Since December, Niles Township's District 219 school board has been talking about its plans to redirect resources into the core areas of math and English as well as to save money.
Each time, board members have noted that the district’s operating expense per pupil--$21,990 in 2009--is the second highest in the state.
According to the Illinois State Board of Education, it is the second-highest for high school districts, coming in behind Lake Forest Community High School District 115, whose operating expense per pupil that year was $23,789.
So what makes it so high, and what are District 219 taxpayers getting for their money?
That question doesn’t have any easy answers, said Jim Szczepaniak, District 219’s community relations director.
Under state reporting rules, here is how the operating expense per pupil is defined: “The gross operating cost of a school district (excepting summer school, adult education, bond principal retired, and capital expenditures) divided by the nine-month average daily attendance for the regular school term.”
But in reality, about 88 percent of the per pupil operating expense for District 219 is the education fund, and the bulk of the expenses in that fund are salaries and benefits, said Paul O’Malley, the district’s assistant superintendent for business services.
“The good part is that we have a highly educated and high quality faculty,” Szczepaniak said.
Nearly 87 percent hold at least master’s degrees, compared with under 60 percent statewide.
While the average Illinois operating expense per pupil in high schools is about half of what District 219 spends--$11,197--neighboring high school districts spend nearly as much as District 219. Evanston Township High School District 202, for example, spent $20,203 in the 2009 school year, coming at No. 5 among high school districts in Illinois.
District 219 teachers are highly paid, with an average salary of almost $97,000, as are its administrators, with an average salary of $143,720. Both numbers are in excess of state averages, but some neighboring districts, including Maine Township High School District 207 and New Trier Township High School District 213, pay their teachers better and have lower operating expenses per pupil.
Class sizes among District 219 and neighboring districts are also similar, varying from 17 students in District 202 to 21 in New Trier Township High School District 203. District 219’s average class size was about 19 students.
“In reality, we are comparable to our neighbors,” O’Malley said.
Steve Grossman, a union representative, questioned whether the district was pursuing a strategy of hiring administrators while cutting teachers. But O’Malley said only one administrator was added to the roster last year: a second athletic director, so there would be one each at Niles West and Niles North.
Board president Robert Silverman has said that he doesn’t want the operating expense per pupil in District 219 to be second highest in the state. As part of a restructuring that moves more resources into the core areas of math, science and English, the district gave official notice that it would lay off 10 tenured teachers from the physical wellness and applied science and technology when the school year ends. The layoff is expected to saving the district about $1 million.
However, with increasing salaries and benefits for the remaining teachers, the district would have to cut more than $5 million from its budget to actually reduce the operating expense per pupil, O’Malley said. Cutting $1 million will only slow the growth of per-pupil spending, he said.

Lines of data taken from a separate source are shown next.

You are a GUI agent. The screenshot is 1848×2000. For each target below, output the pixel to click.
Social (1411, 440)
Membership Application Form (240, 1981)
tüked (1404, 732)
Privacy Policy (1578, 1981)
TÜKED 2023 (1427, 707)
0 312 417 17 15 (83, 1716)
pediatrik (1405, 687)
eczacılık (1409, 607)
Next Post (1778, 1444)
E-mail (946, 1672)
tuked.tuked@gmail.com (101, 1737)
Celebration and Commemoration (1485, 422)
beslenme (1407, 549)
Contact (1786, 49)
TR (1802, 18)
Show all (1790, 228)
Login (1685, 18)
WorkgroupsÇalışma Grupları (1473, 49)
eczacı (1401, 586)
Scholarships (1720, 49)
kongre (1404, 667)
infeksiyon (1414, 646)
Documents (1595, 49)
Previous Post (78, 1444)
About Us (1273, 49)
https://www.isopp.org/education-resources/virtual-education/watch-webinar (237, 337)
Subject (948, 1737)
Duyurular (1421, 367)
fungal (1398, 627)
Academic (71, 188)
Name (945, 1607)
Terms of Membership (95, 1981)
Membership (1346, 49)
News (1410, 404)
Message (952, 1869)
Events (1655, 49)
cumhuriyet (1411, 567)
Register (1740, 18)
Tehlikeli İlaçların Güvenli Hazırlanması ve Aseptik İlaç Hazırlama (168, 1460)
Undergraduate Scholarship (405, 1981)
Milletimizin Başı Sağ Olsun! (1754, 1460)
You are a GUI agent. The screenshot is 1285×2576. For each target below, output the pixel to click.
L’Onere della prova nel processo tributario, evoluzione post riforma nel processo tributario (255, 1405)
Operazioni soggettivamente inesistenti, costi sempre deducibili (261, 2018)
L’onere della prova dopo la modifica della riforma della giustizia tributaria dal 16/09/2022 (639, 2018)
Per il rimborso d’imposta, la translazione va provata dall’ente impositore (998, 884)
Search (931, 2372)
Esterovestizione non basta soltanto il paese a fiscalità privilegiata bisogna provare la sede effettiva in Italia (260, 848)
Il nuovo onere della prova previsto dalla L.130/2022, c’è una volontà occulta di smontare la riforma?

Last year’s restructuring involved tenured teachers receiving layoff notices but ending up being retained, while nontenured teachers were let go. It resulted in dropping the growth rate in per-pupil spending from 7.86 percent in the 2008-2009 academic year to 3.18 in the 2009-2010 period.
At the Feb. 7 meeting where the school board approved the layoff notices, Pankaj Sharma, the president of the Niles Township Federation of Teachers, suggested that the district look at reducing the operating expense per pupil by increasing student attendance.
Because the operating expense per pupil is based on the average daily attendance, not on the number of registered students, cutting down on the number of absences would actually decrease the per-pupil cost reported by the state, Sharma said.
On the 2009 state school report card, Niles District 219 had an attendance rate of 93.6 percent, slightly lower than the state average of 93.9 percent.